POLECENIE » Które wiersze poniższego materiału zawierają słowo „width”? Znajdź je i przepisz każdy w całości.

DOSTĘPNE DANE »
================================

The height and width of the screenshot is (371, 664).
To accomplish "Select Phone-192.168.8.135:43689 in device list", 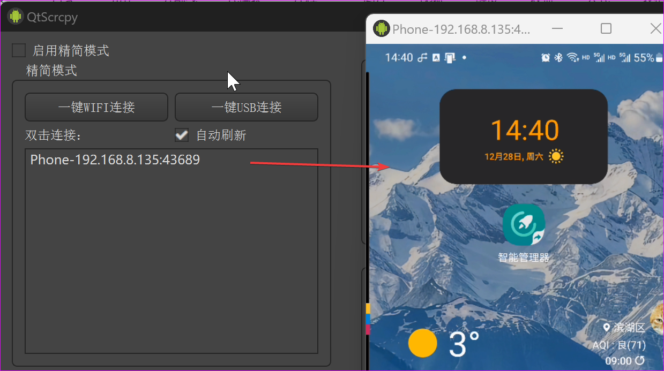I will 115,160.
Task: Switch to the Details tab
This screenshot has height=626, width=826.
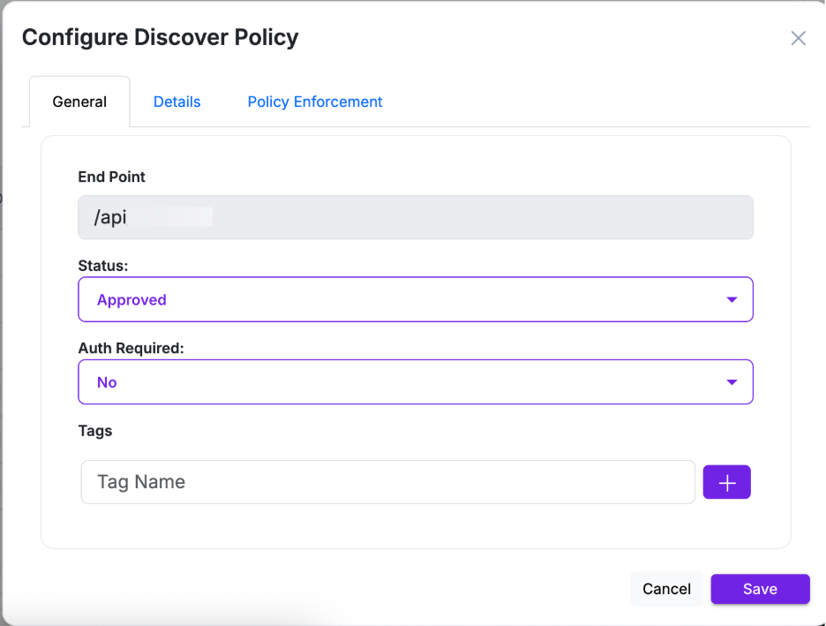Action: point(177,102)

================================

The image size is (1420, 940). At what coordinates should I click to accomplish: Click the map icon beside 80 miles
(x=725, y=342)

================================

ROZWIĄZANIE ZADANIA »
The height and width of the screenshot is (371, 664).
This screenshot has height=626, width=826.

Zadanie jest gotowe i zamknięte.